Starting Kafka and Zookeeper
The first step is to start the Kafka and Zookeeper servers. Check out our Kafka Quickstart Tutorial to get up and running quickly.
Creating a Topic to Write to
Creating a topic from the command line is very easy to do. In this example we create the my-connect-test
topic.
$KAFKA_HOME/bin/kafka-topics.sh \
--create \
--zookeeper localhost:2181 \
--replication-factor 1 \
--partitions 1 \
--topic my-connect-test
Creating a Sink Config File
Since we are reading from a Kafka topic and writing to a local text file, this file is considered our “sink”. Therefore we will use the FileSink
connector. We must create a configuration file to use with this connector. For the most part you can copy the example available in $KAFKA_HOME/config/connect-file-sink.properties
. Below is an example of our my-file-sink.properties
file.
#my-file-sink.properties config file
name=local-file-sink
connector.class=FileStreamSink
tasks.max=1
file=/tmp/my-file-sink.txt
topics=my-connect-test
This file indicates that we will use the FileStreamSink
connector class, read data from the my-connect-test
Kafka topic, and write records to /tmp/my-file-sink.txt
. We are also only using 1 task to read this data from Kafka.
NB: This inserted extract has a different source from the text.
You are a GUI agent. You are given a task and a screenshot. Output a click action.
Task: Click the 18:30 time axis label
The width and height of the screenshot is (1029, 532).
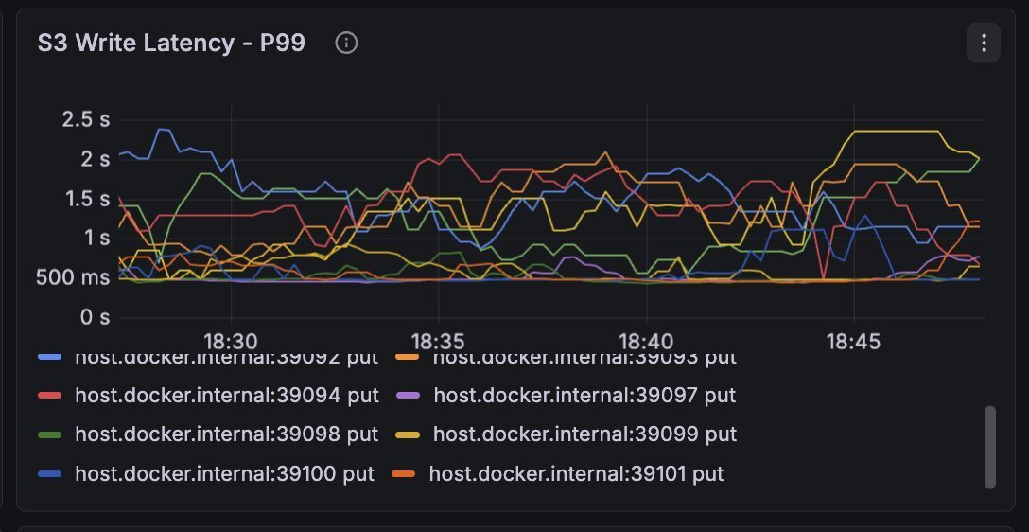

Creating a Worker Config File
Processes that execute Kafka Connect connectors and tasks are called workers
. In this example we can use the simpler of the two worker types, standalone workers (as opposed to distributed workers). You can find a sample config file for standalone workers in $KAFKA_HOME/config/connect-standalone.properties
. We will call our file my-standalone.properties
.
# my-standalone.properties worker config file
#bootstrap kafka servers
bootstrap.servers=localhost:9092
# specify input data format
key.converter=org.apache.kafka.connect.storage.StringConverter
value.converter=org.apache.kafka.connect.storage.StringConverter
# The internal converter used for offsets, most will always want to use the built-in default
internal.key.converter=org.apache.kafka.connect.json.JsonConverter
internal.value.converter=org.apache.kafka.connect.json.JsonConverter
internal.key.converter.schemas.enable=false
internal.value.converter.schemas.enable=false
# local file storing offsets and config data
offset.storage.file.filename=/tmp/connect.offsets
The main change in this example in comparison to the default is the key.converter
and value.converter
settings. Since our data is simple text, we use the StringConverter
types.
Writing Data to a Kafka Topic
We now need to write some sample data to our Kafka topic. This can easily be done with the kafka-console-producer
which takes data from STDIN and writes to Kafka.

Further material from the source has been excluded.